As a lender or more importantly, a subsequent lender, it is important to identify your key asset and ultimately your key security that is being relied upon in the provision of financial accommodation to the borrower.

For example:

  1. if you are the first lender secured by a PPSA security interest and a real property mortgage; and
  2. a second lender takes both a PPSA security interest and a real property mortgage (in respect of the same real and personal property) and gives you notice of their advance together with details of their securities, the first lender may be in the situation where tacking is permitted in relation to the PPSA security interest, but no tacking is permitted in relation to the real property mortgage.

As a first lender in this scenario, where you are relying on the real property mortgage as your key security, the rule against tacking would apply and accordingly you should not make any further advances without entering into appropriate priority arrangements with the second lender.  If, however, your key security is the PPSA security interest, then you are free to continue making advances to the borrower as a first lender and retain your priority without entering into priority arrangements.

If, as a first lender, both the PPSA security interest and the real property mortgage are key securities, then you would need to confirm your priority position by entering into appropriate priority arrangements with the subsequent lender before making any further advances to the borrower.

Subsequent 3rd mortgage by first lender

Theoretically, following the principles of tacking in relation to real property, if the first lender was granted a third mortgage behind the second lender’s mortgage, and gave the second lender notice of the same, then theoretically the first lender should re-gain priority for any advances beyond the limit of the second lender’s mortgage.

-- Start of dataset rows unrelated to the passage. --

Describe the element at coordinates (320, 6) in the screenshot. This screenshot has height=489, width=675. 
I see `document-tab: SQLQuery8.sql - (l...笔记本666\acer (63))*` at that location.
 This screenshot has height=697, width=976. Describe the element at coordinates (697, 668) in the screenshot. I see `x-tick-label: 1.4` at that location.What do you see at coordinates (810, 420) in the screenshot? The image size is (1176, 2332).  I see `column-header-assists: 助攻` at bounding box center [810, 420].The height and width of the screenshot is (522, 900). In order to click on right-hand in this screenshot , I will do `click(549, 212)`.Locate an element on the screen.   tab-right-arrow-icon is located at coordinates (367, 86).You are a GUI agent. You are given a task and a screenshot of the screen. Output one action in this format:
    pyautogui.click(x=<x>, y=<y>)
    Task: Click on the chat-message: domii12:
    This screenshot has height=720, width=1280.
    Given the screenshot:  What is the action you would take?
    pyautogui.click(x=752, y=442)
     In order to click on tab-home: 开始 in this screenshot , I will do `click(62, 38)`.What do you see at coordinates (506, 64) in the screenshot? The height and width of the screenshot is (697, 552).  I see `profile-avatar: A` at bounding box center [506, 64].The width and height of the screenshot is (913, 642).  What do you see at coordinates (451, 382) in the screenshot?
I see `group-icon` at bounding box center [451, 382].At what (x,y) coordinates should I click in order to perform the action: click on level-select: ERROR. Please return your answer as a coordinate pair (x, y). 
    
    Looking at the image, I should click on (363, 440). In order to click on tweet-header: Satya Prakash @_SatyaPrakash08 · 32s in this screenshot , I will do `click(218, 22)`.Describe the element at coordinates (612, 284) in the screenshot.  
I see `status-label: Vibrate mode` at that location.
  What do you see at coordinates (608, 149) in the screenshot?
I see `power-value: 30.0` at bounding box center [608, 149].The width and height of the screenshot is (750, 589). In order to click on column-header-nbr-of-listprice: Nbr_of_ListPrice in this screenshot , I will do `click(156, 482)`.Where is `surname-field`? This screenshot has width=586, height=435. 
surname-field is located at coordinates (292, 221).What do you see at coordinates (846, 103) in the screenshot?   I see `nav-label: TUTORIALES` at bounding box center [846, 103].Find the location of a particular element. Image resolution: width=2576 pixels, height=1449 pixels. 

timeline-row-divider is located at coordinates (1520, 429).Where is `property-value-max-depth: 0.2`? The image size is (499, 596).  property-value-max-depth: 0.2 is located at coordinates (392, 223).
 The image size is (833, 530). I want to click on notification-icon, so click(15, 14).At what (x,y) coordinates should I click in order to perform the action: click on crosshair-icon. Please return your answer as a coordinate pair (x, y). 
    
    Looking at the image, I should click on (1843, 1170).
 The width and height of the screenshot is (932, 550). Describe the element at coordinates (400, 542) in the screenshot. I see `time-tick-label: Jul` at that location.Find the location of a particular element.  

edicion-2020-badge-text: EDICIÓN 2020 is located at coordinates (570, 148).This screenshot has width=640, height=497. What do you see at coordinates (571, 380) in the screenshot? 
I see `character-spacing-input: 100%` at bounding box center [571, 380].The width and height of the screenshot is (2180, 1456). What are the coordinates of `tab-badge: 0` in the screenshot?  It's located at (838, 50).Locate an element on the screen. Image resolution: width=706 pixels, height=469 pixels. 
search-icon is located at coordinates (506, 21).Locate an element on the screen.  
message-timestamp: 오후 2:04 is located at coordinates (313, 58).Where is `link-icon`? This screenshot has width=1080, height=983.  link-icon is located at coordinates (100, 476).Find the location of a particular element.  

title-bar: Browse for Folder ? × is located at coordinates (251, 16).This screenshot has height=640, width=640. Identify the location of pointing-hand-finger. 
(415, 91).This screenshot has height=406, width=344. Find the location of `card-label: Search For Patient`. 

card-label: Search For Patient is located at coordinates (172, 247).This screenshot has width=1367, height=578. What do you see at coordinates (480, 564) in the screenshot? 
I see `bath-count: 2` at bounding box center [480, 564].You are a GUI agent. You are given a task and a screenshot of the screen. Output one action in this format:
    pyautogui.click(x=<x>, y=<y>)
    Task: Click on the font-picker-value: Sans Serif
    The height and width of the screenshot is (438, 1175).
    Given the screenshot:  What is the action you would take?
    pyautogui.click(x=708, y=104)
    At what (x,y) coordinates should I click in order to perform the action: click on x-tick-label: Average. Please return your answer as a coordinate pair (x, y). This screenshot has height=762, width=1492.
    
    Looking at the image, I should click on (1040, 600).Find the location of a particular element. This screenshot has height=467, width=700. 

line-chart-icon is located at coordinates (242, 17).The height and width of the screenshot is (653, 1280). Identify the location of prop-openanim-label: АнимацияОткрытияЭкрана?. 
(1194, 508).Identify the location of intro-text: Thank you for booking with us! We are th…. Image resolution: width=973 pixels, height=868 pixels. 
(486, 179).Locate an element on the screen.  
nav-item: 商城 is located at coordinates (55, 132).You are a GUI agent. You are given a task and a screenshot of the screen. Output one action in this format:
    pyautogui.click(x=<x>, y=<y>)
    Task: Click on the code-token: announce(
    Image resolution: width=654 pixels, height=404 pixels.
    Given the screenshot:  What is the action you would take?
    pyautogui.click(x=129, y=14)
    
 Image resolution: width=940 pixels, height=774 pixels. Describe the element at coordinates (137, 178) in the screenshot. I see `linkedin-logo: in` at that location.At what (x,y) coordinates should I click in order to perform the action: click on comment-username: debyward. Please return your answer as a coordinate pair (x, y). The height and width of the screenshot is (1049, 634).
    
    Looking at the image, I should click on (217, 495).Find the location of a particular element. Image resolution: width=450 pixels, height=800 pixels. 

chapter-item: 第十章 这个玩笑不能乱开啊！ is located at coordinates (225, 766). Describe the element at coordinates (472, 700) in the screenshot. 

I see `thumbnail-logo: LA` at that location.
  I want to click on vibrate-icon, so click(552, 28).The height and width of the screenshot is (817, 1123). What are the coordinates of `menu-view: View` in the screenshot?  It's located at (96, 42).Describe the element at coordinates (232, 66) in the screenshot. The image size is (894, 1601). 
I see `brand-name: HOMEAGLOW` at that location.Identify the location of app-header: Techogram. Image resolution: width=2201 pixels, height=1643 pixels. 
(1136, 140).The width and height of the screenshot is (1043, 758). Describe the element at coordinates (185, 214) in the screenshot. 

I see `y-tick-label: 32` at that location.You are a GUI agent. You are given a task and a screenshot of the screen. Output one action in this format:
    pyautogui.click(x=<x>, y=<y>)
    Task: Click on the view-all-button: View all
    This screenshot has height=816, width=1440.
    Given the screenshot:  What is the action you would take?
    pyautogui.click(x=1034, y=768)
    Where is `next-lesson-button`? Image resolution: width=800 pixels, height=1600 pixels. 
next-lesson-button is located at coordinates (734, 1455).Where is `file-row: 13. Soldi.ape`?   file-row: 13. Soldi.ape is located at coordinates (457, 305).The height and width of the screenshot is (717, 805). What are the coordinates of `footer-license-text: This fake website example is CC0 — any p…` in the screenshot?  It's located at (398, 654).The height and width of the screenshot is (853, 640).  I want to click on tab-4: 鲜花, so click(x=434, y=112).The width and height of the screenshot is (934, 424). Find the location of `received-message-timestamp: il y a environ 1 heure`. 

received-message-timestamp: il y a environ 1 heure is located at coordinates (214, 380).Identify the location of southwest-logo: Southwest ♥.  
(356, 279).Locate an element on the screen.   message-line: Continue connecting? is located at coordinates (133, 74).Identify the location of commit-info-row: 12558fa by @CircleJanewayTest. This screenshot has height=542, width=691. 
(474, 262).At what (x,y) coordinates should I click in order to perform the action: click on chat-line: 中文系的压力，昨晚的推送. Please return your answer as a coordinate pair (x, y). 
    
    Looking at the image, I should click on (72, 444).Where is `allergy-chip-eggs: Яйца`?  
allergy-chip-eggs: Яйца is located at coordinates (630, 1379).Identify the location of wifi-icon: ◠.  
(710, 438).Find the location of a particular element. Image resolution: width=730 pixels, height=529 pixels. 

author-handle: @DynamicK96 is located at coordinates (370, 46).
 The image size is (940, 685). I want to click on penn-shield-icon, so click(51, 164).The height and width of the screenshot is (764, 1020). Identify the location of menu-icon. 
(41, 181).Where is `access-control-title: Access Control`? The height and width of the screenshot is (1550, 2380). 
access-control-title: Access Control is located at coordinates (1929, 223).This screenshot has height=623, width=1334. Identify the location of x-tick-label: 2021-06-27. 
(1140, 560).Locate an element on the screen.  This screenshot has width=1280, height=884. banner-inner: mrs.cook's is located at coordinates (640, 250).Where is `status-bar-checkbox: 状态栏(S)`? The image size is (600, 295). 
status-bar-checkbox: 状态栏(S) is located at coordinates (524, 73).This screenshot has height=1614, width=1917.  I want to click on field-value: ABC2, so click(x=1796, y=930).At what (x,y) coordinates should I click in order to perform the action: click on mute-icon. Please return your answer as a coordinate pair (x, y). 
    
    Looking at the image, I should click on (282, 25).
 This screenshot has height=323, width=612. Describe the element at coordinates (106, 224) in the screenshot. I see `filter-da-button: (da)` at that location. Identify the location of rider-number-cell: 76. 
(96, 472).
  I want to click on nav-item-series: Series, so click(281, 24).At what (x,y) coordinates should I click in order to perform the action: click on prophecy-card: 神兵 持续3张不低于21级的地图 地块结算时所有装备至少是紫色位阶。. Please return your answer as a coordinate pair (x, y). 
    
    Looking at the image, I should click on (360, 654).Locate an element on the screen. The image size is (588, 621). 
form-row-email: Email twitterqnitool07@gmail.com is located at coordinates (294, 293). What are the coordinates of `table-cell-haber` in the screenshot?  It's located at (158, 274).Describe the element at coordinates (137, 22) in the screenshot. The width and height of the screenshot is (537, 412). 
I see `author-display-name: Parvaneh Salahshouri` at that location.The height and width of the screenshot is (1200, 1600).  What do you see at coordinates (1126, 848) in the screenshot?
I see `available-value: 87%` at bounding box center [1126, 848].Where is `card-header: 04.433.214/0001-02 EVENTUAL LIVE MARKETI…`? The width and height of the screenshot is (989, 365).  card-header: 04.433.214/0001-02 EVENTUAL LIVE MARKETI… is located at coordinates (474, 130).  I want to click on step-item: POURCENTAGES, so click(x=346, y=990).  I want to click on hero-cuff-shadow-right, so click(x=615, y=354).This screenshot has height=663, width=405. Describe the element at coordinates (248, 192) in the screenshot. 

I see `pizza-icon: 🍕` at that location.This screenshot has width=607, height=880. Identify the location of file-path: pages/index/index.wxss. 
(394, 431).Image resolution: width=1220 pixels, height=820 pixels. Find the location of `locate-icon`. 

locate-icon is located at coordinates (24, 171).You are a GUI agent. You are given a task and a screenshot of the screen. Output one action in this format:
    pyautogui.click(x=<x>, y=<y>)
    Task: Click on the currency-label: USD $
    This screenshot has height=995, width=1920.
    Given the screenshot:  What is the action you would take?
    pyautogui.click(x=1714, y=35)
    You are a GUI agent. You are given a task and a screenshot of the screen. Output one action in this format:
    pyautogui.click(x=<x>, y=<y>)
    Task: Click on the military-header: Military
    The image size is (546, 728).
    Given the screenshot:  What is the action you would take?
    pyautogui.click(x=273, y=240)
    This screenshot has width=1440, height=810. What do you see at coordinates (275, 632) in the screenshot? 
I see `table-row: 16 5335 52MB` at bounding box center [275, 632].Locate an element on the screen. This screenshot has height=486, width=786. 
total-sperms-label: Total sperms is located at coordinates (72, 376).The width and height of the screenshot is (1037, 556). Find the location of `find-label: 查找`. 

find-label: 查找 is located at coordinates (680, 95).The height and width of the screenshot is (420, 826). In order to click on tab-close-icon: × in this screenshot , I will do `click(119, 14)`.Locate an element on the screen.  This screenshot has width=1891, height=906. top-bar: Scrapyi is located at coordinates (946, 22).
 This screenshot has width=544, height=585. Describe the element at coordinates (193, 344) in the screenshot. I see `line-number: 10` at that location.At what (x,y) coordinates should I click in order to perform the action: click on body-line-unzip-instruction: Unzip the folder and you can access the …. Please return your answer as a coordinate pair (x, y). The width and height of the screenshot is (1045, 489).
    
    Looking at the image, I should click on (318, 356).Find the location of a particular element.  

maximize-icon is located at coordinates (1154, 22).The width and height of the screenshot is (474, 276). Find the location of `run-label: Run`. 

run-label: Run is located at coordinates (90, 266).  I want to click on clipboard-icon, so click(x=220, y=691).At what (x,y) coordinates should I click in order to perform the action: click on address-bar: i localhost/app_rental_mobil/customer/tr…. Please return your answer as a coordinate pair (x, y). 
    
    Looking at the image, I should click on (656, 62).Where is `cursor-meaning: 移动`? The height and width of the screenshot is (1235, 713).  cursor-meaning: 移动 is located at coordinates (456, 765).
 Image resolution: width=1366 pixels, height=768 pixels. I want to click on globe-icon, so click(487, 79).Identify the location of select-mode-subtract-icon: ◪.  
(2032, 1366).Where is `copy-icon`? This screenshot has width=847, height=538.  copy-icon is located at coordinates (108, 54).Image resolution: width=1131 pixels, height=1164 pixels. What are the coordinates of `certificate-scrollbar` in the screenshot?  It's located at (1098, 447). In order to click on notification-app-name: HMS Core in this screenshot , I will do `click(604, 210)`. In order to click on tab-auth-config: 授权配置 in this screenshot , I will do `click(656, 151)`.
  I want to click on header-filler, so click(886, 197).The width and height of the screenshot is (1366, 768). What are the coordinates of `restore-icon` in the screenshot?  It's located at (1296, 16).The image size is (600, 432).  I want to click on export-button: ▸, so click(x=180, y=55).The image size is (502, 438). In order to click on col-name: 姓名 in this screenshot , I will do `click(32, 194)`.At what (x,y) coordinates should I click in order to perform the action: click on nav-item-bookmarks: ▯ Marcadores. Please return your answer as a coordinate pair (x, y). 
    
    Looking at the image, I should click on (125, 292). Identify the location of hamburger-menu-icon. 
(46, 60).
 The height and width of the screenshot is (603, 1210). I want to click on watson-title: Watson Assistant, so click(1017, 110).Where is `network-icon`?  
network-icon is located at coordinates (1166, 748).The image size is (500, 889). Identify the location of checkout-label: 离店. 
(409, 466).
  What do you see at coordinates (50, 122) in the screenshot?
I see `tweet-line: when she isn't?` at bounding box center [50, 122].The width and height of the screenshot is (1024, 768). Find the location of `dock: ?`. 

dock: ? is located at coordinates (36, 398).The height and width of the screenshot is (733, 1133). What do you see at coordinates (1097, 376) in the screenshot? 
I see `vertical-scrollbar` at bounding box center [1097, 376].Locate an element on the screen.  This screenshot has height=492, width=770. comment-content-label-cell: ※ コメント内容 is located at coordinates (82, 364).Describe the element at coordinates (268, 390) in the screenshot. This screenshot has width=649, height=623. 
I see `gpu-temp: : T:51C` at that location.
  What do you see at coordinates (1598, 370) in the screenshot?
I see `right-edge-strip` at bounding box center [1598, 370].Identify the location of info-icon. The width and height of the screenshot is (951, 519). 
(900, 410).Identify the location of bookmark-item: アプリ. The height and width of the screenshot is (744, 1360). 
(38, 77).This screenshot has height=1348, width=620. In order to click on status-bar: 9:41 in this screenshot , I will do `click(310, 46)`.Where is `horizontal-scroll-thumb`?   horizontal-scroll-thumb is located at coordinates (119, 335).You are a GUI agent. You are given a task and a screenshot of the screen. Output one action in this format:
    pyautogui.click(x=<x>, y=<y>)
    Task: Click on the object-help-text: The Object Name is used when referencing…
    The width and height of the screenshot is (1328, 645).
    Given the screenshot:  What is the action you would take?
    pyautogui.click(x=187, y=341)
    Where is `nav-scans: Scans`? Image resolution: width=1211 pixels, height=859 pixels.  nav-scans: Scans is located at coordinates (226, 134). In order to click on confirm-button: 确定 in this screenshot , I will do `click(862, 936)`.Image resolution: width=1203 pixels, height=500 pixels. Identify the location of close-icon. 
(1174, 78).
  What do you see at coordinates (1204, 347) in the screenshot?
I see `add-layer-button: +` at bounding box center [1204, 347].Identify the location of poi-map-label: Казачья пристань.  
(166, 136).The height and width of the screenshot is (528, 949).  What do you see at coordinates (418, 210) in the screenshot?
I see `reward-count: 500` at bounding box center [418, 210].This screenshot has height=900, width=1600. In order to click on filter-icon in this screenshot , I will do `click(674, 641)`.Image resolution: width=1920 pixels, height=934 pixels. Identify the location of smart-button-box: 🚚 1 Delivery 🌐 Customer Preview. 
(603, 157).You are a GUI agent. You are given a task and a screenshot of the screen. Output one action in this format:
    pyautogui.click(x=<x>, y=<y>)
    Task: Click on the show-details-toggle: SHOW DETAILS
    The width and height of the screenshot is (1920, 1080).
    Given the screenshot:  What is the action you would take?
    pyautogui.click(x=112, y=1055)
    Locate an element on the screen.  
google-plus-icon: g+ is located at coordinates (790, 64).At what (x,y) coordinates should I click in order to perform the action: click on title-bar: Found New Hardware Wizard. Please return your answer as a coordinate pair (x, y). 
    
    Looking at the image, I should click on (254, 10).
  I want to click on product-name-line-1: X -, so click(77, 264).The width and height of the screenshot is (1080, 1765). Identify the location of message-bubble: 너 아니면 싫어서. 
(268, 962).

However we note that the ultimate outcome will depend on considerations of justice and fairness (equitable principles) as between the mortgagor and competing lenders.

Conclusion

In summary:

  1. in relation to PPSA security interests over personal property, tacking is generally permitted (subject to certain exceptions some of which are detailed above);
  2. and

  3. in relation to mortgages over real property, the rule against tacking generally applies.

The best position to avoid uncertainty or a priority dispute between secured parties is to negotiate and enter into priority arrangements to confirm priority limits, ranking of securities and also to determine the distribution of proceeds, amongst other things.  However, we note that there are some situations where such terms are unable to be agreed and documented.

This update does not constitute legal advice and should not be relied upon as such. It is intended only to provide a summary and general overview on matters of interest and it is not intended to be comprehensive. You should seek legal or other professional advice before acting or relying on any of the content.